And that unity that once existed has been broken. Without it, Budapest would be shamefully defeated in a competition against Paris and Los Angeles to host the 2024 Summer Olympics. “We did not want to expose Hungary to this,” the prime minister said, explaining the government’s request to the Budapest City Council and Hungarian Olympic Committee to withdraw the bid to host the Olympic Games in 2024.

What has been a national dream for decades was thrown under the bus by the ambitions of a cabal of political nihilists.

Budapest’s bid to host the Olympic Games in 2024, which would be a first for Hungary, enjoyed broad political support when the Budapest City Council took the decision to pursue the bid. There was only one vote against it. And with that unified support, the Budapest 2024 bid went forward, advancing to become one of the final three and had a strong chance as we moved into the last months before the International Olympic Committee’s decision. So what went wrong?

The International Olympic Committee rarely comments on anything political, but this time, IOC President Thomas Bach summed up the situation quite succinctly. The withdrawal of Budapest’s Olympic bid was, according to Mr. Bach, brought about by a new political group that “wanted to make a name” and “the referendum is obviously considered by them to be a good tool to put themselves on the map of the political landscape in Hungary.”

It’s more than a little unfortunate that it came so late in the game.
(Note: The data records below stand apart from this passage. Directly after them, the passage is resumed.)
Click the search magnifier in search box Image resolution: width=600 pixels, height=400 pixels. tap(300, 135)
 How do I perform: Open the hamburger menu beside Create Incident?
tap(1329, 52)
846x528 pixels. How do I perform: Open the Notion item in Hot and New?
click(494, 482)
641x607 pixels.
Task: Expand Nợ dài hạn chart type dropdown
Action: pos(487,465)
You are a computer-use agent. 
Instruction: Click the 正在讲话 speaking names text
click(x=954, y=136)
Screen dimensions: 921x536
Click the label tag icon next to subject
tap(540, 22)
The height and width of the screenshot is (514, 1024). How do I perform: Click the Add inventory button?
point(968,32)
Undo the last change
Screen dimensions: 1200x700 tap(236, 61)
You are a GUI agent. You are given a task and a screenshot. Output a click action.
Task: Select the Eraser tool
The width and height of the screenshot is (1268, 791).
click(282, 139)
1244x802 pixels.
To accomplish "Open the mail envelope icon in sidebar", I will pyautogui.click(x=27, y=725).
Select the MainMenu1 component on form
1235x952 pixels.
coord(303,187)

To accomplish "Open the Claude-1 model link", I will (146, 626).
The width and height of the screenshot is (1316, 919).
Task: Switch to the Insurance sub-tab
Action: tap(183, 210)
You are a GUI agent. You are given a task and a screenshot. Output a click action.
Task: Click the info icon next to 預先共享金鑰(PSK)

The international bid process had reached its concluding phase, and Budapest, along with Los Angeles and Paris, had already submitted the final bid documents to the International Olympic Committee. We were heading into the home stretch and the race was neck and neck.

It’s also a pity to see a group advance its personal ambitions with a destructive effort, advocating what we call in Hungary the politics of daring to be small, instead of coming up with something positive. Their gain comes at the expense of the nation, and we’ve seen that before.

That defeatist, daring-to-be-small approach prevailed in the political class that led Hungary during most of the previous decade and nearly drove the country to bankruptcy before the 2008 financial crisis. It was this class of “no, we can’t” led by a liberal-socialist coalition that the voters threw out of office in 2010 when they handed us a landslide victory and an unprecedented two-thirds majority to rebuild the country.

Alas, the ideology of political nihilism that rejects everything as impossible instead of seeing the possible has not died out. That political gang was looking for a cause and they found one – to take down the chances of Budapest’s first-ever Olympic Games – a cause that once had unified political backing and wide popular support. They split that unity and, with little more than six months remaining before the IOC’s final decision, did enough damage to the international image of the Budapest 2024 bid that it would have been pointless to continue to campaign.

“There are many of us in Hungary who look at the Olympics as an old dream,” said Prime Minister Orbán in his radio interview this morning. “Here, the murder of a dream took place.”

“We have an organization here that doesn’t care about the Olympics but wants to become a political party, so the assassination of a dream is not a high price for them,” he added.

Budapest, as a capitol of a nation that continuously over-performs in the Olympics and ranks among the top ten medal winners in the history of the Games, would have been a great host. It won’t happen this time, but we’ll keep that dream alive.